MATERIAL FOR THIS TASK:

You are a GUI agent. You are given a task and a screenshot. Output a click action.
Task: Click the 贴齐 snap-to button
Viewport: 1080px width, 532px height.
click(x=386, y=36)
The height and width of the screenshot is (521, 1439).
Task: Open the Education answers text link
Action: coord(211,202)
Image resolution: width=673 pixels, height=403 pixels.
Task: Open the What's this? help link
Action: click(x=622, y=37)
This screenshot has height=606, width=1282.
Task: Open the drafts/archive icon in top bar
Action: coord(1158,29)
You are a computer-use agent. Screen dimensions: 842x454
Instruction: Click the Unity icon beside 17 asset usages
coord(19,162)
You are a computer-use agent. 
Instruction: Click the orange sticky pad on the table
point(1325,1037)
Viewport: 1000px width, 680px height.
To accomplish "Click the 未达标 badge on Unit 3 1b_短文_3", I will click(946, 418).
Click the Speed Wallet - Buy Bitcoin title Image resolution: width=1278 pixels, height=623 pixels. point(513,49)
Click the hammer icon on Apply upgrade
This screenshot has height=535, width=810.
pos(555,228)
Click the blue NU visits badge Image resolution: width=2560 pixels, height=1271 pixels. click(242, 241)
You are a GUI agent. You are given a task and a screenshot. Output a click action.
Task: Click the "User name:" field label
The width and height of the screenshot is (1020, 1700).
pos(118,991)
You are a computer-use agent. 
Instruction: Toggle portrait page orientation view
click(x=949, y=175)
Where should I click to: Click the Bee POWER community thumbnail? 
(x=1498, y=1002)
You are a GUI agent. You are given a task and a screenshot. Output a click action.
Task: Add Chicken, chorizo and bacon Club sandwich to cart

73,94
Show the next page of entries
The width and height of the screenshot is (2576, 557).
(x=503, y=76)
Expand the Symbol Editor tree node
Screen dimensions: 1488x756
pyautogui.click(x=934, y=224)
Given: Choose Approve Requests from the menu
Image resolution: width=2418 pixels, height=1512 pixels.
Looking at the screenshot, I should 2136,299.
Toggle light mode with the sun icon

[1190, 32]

YOUR OBJECTIVE: Please reproduce the data from the line containing "Click the Speed" down to the line containing "Click the blue", both included, without changing anything.

THE REPLY:
Click the Speed Wallet - Buy Bitcoin title Image resolution: width=1278 pixels, height=623 pixels. point(513,49)
Click the hammer icon on Apply upgrade
This screenshot has height=535, width=810.
pos(555,228)
Click the blue NU visits badge Image resolution: width=2560 pixels, height=1271 pixels. click(242, 241)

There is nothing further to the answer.